The death toll rose to more about 135, but with an untold number still missing, officials expected that figure to rise. More than 4,000 people were injured, overwhelming the city’s hospitals.

“What we are witnessing is a huge catastrophe,” the head of Lebanon’s Red Cross, George Kettani, told the Beirut-based news network Al Mayadeen. “There are victims and casualties everywhere.”

With no electricity in most of the city, emergency workers could not do much until the sun rose, when they joined residents digging through the wreckage even as fires still smoldered around them.

“There are many people missing until now. People are asking the emergency department about their loved ones and it is difficult to search at night because there is no electricity,” the Lebanese health minister, Hamad Hasan, told Reuters.

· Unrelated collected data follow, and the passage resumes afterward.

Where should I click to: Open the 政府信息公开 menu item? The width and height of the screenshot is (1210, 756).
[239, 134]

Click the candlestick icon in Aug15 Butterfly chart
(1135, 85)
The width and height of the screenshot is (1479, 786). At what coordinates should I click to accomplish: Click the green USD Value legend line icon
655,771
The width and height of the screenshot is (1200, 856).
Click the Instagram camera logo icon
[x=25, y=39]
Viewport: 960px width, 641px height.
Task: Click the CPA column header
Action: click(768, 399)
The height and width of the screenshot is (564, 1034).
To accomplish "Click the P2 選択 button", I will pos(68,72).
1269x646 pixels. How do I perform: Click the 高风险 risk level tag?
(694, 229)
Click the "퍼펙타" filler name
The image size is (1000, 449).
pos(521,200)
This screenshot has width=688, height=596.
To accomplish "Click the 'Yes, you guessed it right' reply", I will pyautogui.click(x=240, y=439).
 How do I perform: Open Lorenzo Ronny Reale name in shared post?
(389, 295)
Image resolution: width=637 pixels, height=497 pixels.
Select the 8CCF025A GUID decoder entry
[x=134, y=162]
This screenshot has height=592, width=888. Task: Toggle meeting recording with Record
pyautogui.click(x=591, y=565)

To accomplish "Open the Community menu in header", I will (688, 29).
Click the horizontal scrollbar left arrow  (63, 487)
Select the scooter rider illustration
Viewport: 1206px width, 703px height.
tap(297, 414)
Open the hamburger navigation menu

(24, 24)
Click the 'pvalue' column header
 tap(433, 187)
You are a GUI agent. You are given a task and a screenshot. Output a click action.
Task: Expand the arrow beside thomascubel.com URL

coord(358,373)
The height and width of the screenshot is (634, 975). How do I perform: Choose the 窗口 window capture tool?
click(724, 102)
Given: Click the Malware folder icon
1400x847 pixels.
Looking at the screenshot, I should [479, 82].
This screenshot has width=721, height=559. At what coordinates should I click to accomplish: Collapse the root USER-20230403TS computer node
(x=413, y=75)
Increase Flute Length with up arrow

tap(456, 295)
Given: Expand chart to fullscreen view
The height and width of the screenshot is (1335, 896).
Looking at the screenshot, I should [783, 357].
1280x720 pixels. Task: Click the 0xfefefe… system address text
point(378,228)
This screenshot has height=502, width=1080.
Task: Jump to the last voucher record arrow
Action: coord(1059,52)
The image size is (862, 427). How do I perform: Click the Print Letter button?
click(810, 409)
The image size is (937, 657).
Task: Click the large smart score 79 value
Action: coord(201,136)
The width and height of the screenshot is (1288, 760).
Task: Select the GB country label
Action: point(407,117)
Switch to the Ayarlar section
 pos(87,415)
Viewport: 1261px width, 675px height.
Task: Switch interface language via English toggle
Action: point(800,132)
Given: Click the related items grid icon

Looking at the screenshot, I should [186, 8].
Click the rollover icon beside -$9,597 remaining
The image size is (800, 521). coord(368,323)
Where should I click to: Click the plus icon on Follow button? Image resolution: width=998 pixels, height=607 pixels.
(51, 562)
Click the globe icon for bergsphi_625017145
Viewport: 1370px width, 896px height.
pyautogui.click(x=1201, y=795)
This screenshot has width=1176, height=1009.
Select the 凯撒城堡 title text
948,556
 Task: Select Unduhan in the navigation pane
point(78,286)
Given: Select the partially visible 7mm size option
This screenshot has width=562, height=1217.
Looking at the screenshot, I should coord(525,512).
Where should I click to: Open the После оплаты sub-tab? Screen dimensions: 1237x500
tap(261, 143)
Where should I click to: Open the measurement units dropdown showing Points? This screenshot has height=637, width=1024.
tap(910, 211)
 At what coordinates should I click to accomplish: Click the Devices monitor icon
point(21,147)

“We need everything to hospitalize the victims, and there is an acute shortage of everything,” Mr. Hassan told local news stations on Wednesday morning.

The government’s minister of information, Dr. Manal Abdel Samad Najd, said after a Wednesday Cabinet meeting that the country would enter a two week state of emergency, according to Lebanon’s National News Agency. The measure also gave the security forces authority to impose house arrest on anyone involved in the storage of ammonium nitrate at the port while the investigation into the explosion continues.

Maj. Gen. Abbas Ibrahim, the head of Lebanon’s general security service, told the state-run national news agency that warned against getting “ahead of the investigation” by speculating that it was a terrorist act.